=== Extrait présenté ===
──────────────────────────────

Malheureusement pour eux, la virtus
romaine est puissante et obstinée comme la gentiane. Le mouvement
soixante-huitard et son prolongement néo-libéral rencontrent aujourd’hui leur
grande faiblesse : ils sont entièrement fondés sur la transgression,
devenue valeur en soi. Si la transgression peut être utile à certains moments
comme acte libérateur, en faire un principe politique unique est voué à l’échec
pour une raison simple : la transgression finit toujours par rencontrer
des limites finies, contrairement à la créativité qui elle n’a pas de bornes.
La débâcle de la gauche française n’a pas d’autre origine que celle-ci :
ayant atteint les bornes possibles de la transgression, elle patine dans un
discours qui se veut subversif mais ne cesse de ratiociner. Si elle revenait à
ce qu’elle savait faire à une lointaine époque, miser sur la créativité, elle
retrouverait son adhésion perdue. Mais il faudrait pour cela à nouveau – ô horreur
– se montrer constructif.
Les limites finies de la transgression sont patentes dans le domaine de la
sexualité, dont le post-modernisme avait fait son cheval de bataille. Tout
étant bon pour « choquer le bourgeois », la surenchère dans la
promotion de sexualités déviantes fut le fait de la gauche soixante-huitarde,
se pensant ainsi très originale, allant jusqu’à flirter avec la pédophilie
lorsqu’elle ne voyait plus rien à abattre.

──────────────────────────────

=== Données fournies ===
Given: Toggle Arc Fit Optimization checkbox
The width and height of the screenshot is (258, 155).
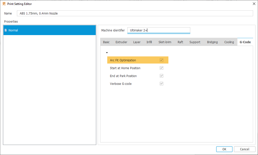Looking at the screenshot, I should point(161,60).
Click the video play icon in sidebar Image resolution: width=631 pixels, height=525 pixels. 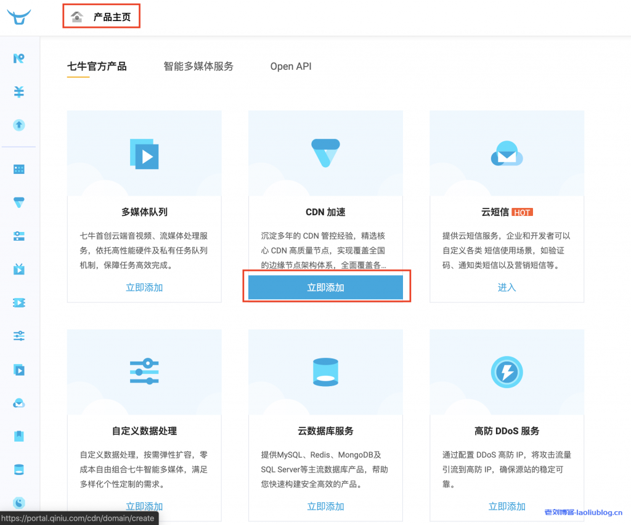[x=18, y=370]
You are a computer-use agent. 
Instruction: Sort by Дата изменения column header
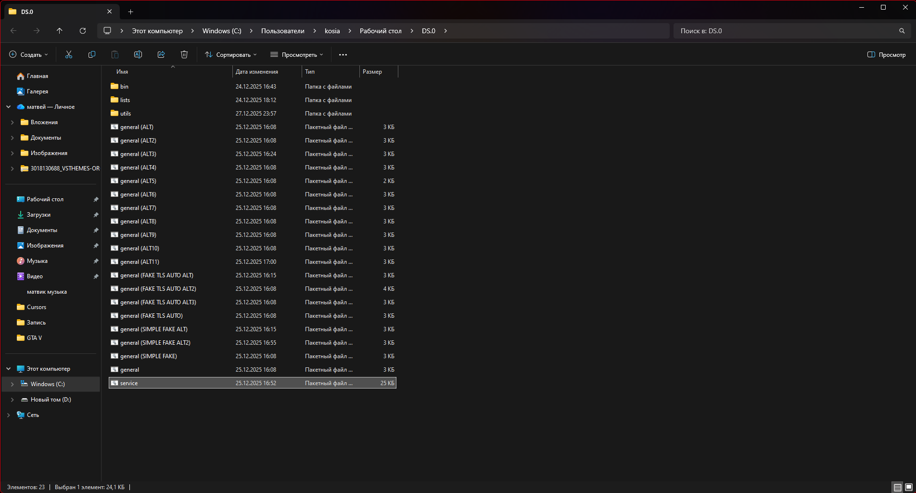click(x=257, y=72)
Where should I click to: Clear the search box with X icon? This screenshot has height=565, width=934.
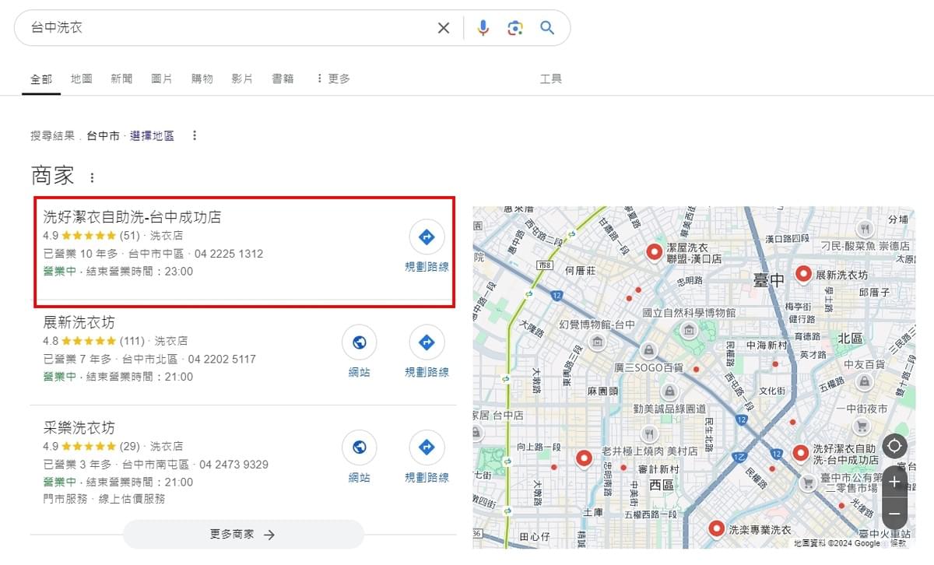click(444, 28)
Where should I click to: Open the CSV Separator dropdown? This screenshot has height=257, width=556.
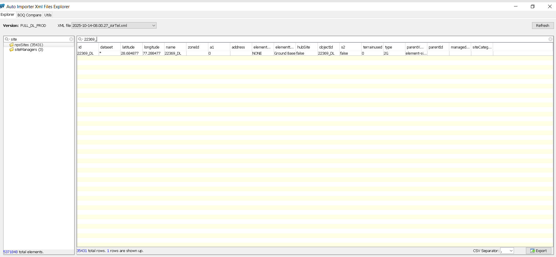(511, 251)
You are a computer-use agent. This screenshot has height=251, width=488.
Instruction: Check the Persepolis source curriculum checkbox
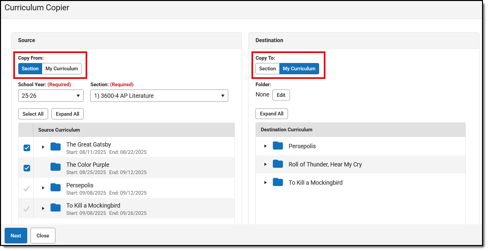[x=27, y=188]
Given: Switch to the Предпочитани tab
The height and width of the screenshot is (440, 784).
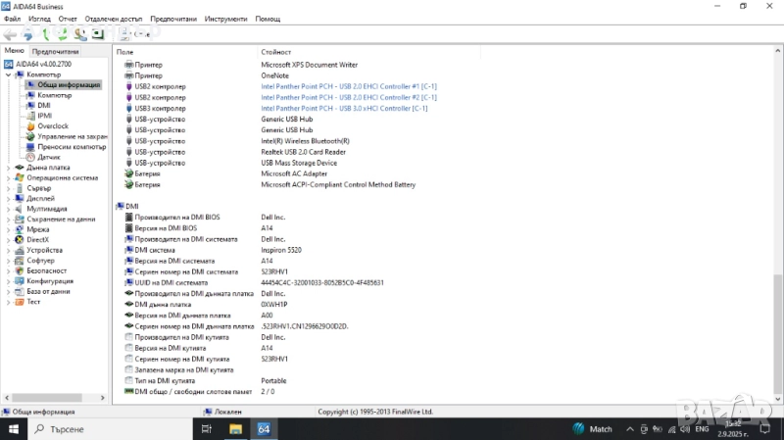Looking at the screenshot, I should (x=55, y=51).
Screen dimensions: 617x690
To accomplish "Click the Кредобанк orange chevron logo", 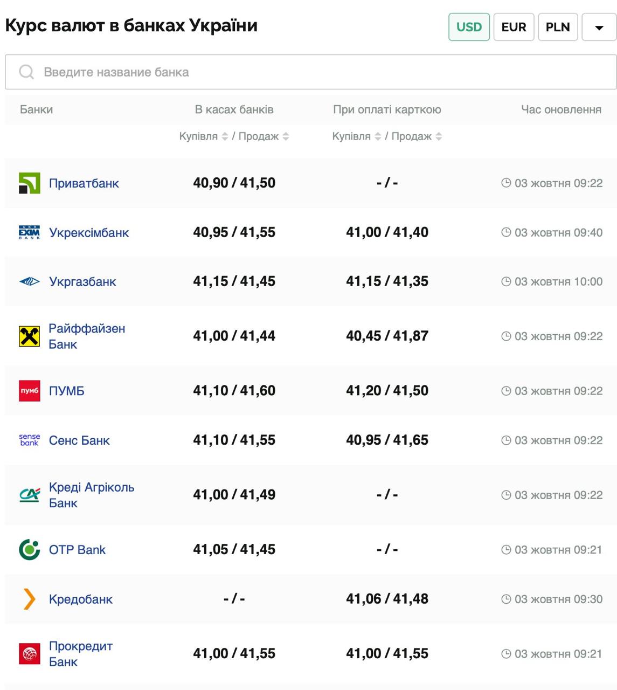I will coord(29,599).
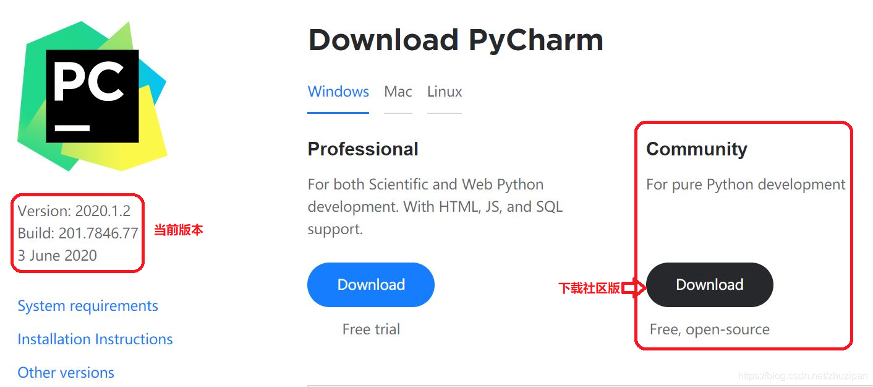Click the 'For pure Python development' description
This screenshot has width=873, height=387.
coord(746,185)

──────────────────────────────

=== Consignes de travail ===
[1] Dites si chaque affirmation concorde avec l'extrait, en répondant par oui ou par non et en citant les mots décisifs : (a) la créativité n'a pas de bornes ; (b) la transgression ne peut jamais être utile ; (c) le post-modernisme avait fait de la sexualité son cheval de bataille.
[2] D'après l'extrait, pourquoi faire de la transgression un principe politique unique est-il voué à l'échec ? Répondez en une à trois phrases.
[3] Recopiez le passage de l'extrait compris entre « Malheureusement pour eux, la » et « pas de bornes. », ces deux bornes incluses.
Les enregistrements forment un matériau à part, indépendant de l'extrait.

=== Corrigé détaillé ===
[1]
(a) Oui : « contrairement à la créativité qui elle n’a pas de bornes ».
(b) Non : « Si la transgression peut être utile à certains moments comme acte libérateur ».
(c) Oui : « dans le domaine de la sexualité, dont le post-modernisme avait fait son cheval de bataille ».

[2] Un tel principe échoue parce que la transgression finit toujours par rencontrer des limites finies. La créativité, elle, n'a pas de bornes.

[3]
Malheureusement pour eux, la virtus
romaine est puissante et obstinée comme la gentiane. Le mouvement
soixante-huitard et son prolongement néo-libéral rencontrent aujourd’hui leur
grande faiblesse : ils sont entièrement fondés sur la transgression,
devenue valeur en soi. Si la transgression peut être utile à certains moments
comme acte libérateur, en faire un principe politique unique est voué à l’échec
pour une raison simple : la transgression finit toujours par rencontrer
des limites finies, contrairement à la créativité qui elle n’a pas de bornes.